Erstaunlich, wie auch dieses Städtchen Wertheim einen alten Stadtkern aufweisen
kann. Ob sie wohl alles wieder rekonstruiert haben, was im Krieg kaputt ging. Vielleicht
sind ja auch gar nicht alle Städtchen so zerstört worden, wie ich mir das
vorstelle. Hochwassermarken an vielen Häusern auch hier, so wie wir diese bis jetzt
auf allen Stadtrundgängen gesehen haben. Die Altstadt Wertheim ist von Tauber und
Main umgeben und mit Hochwasser ab und zu muss man leben. Man schützt mit Stahl-
oder Holzplatten die Schaufenster, aber dies nützt manchmal auch nichts, also flutet
man von innen mit sauberem Wasser, so richtet es lange nicht soviel Schaden an, wie der
Schlamm.
Unsere Führerin erzählt und zeigt uns viel Wissenswertes und Schönes in
diesem ansprechenden Städtchen und In der Kirche lerne ich, wie Männer oder
Fürsten ihre Macht mit dem Fuss auf dem Löwen demonstrieren, die Frauen
hingegen ihre Treue mit dem Fuss auf einem Hundekopf.

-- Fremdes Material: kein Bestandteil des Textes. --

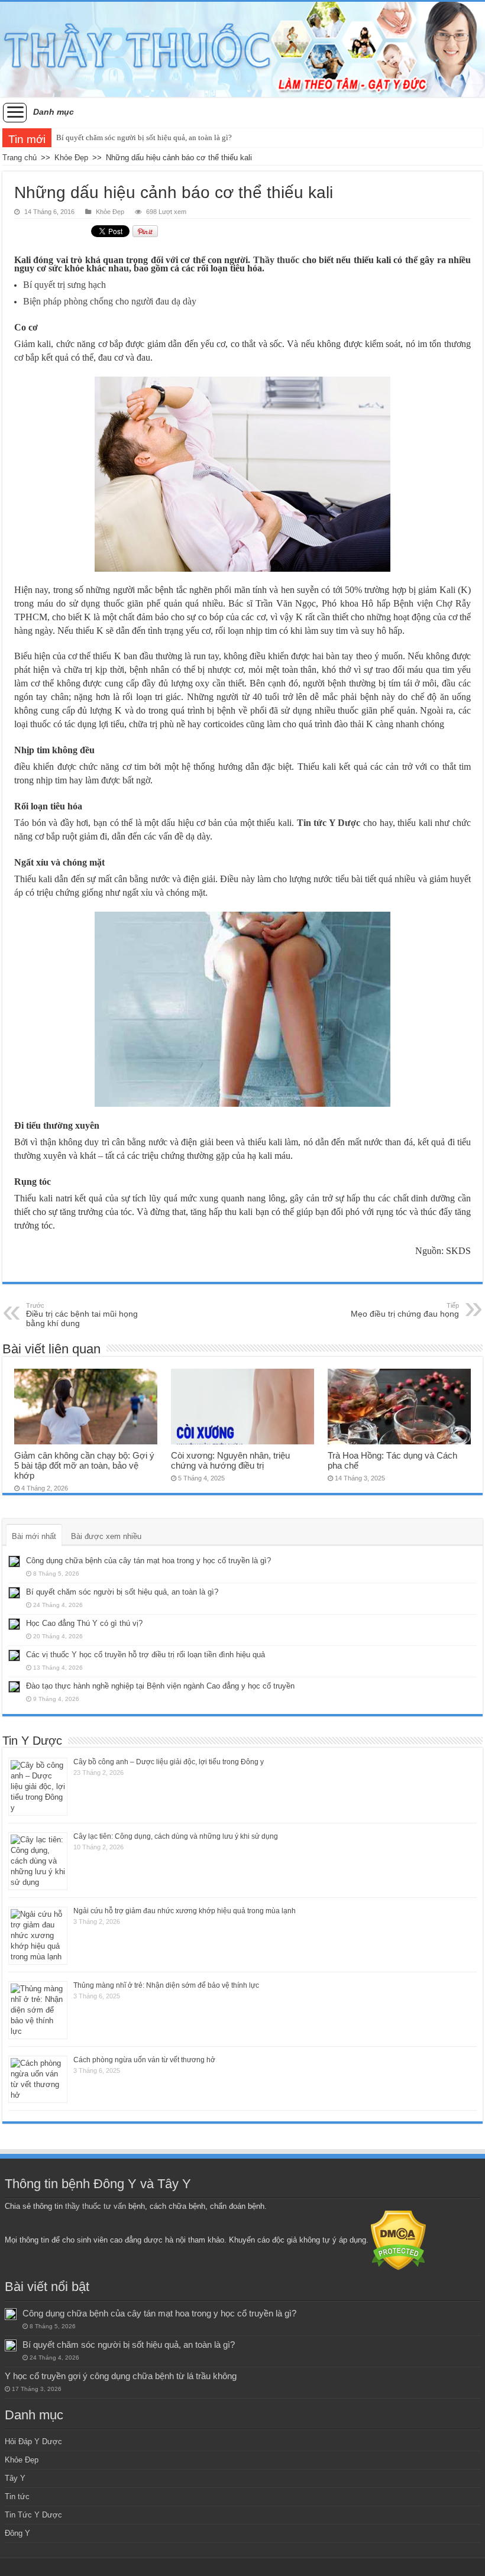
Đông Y (17, 2533)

Im Glasmuseum haben sie uns eigentlich heute Morgen erwartet, aber wir werden doch noch
vor Museumsschluss durch die Exponate geführt. Ein Glasbläser gibt uns Einblick
in sein Metier und vor unseren Augen entsteht im Feuer aus einem Klumpen Glas für
einen Gast ein lustiger Kugelfisch.
Im Nebenhaus kann man eine Sonderausstellung von Jacky Teuchert-Rimkus bewundern. Eine
große Zahl an Motiven, Formen und Verarbeitungstechniken macht die
Vielfältigkeit der Künstlerin deutlich.
Zum Schluss reicht es auf dem Marktplatz noch für ein Käffeli, wo uns
überraschenderweise Udo, jener mit den Räubergeschichten vom Sonntag, nochmals
begegnet und der heute einer kleinen Touristengruppe Wertheim zeigt.

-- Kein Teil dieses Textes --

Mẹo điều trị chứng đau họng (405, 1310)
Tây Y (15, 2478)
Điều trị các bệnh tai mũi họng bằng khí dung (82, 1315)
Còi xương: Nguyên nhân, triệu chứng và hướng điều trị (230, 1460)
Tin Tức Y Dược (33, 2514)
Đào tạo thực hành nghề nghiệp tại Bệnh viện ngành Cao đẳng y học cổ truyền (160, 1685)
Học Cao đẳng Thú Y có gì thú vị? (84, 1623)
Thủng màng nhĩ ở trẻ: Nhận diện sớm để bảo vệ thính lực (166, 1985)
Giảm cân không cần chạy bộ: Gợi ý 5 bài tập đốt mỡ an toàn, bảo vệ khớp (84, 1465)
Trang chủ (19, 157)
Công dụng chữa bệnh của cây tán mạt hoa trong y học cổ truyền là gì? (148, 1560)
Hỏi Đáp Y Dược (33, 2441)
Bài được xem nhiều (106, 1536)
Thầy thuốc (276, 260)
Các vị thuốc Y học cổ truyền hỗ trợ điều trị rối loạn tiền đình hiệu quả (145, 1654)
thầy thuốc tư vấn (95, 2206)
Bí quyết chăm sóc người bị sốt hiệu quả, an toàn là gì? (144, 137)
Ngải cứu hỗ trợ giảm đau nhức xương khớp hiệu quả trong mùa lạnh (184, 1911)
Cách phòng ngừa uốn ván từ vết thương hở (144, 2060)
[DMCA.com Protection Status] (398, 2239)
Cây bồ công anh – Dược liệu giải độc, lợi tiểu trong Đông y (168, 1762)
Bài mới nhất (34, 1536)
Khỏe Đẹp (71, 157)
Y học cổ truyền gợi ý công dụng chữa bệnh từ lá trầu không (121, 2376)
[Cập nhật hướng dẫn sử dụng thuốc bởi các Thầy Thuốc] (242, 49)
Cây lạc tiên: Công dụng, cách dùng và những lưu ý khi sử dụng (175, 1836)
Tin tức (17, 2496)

Langsam versammeln sich vor den Toren der Stadt alle 150 oder mehr Leute, die auf die
Busse warten - und warten. Ursula ist schon ganz nervös und versucht verzweifelt,
irgendjemanden von der Firma Ehrlich Reisen ans Telefon zu bekommen. Eine Viertelstunde
später erscheinen die vollbesetzten Busse, entlassen ihre Passagiere und nehmen die
neuen an Bord. Zum 4. Mal die Strecke Wertheim - Wörth nun zurück. Über
Land ergänzt die Sicht jene vom Schiff aus in einer erweiterten Perspektive. Das
Schiff ist wieder am Landungssteg und von aussen kann man emsiges Treiben in der
Küche ausmachen. Sie sind bereit fürs Nachtessen. Man hat nicht noch lange Zeit
zum Fackeln, sprich stylen. Eine beruhigende und positive Durchsage vom Käpten
stillt unseren Gwunder. Fast mit einem Achselzucken meint er, es sei eine Kleinigkeit
gewesen. Ja, wenn man konkret sagen kann, was sein muss, kann man sich darauf einstellen
und entsprechend vorbereiten.
Bald legen wir ab und mit beiden Schrauben angetrieben, können wir den Rest der
Reise nun wieder geniessen. Nach dem Nachtessen, heute gab's Bäremani (Barramundi,
den interessanten Transvestitenfisch, den ich von Australien her kenne), lädt uns
der Käpten ein: in der Bar ist bis 10.30 Uhr alles frei, Cocktail oder was immer man
will.
Mit Foto bewaffnet finde ich mich dort zu einem Marillen ein. Ruedi hat heute Tombola
Lose gekauft und da muss ich doch ein Beweisbild haben, wenn Ruth die Tasche aus der
Bordboutique abholt. Dezent zur Barmusik aus Fifties und Sixties mit Boogie-Woogie und
so, sollte auch getanzt sein. Immerhin hat die Dame ihre Wette gewonnen und sie kann
mindestens zweimal ihr Tanzbein schwingen, wenn nicht mit denen die darum gewettet haben,
so doch mit Frauen, welche sich ihrer erbarmt haben. Hätte ich auch nur ein klein
wenig mehr Talent in Sachen Tanzen, ich hätte es auch gemacht.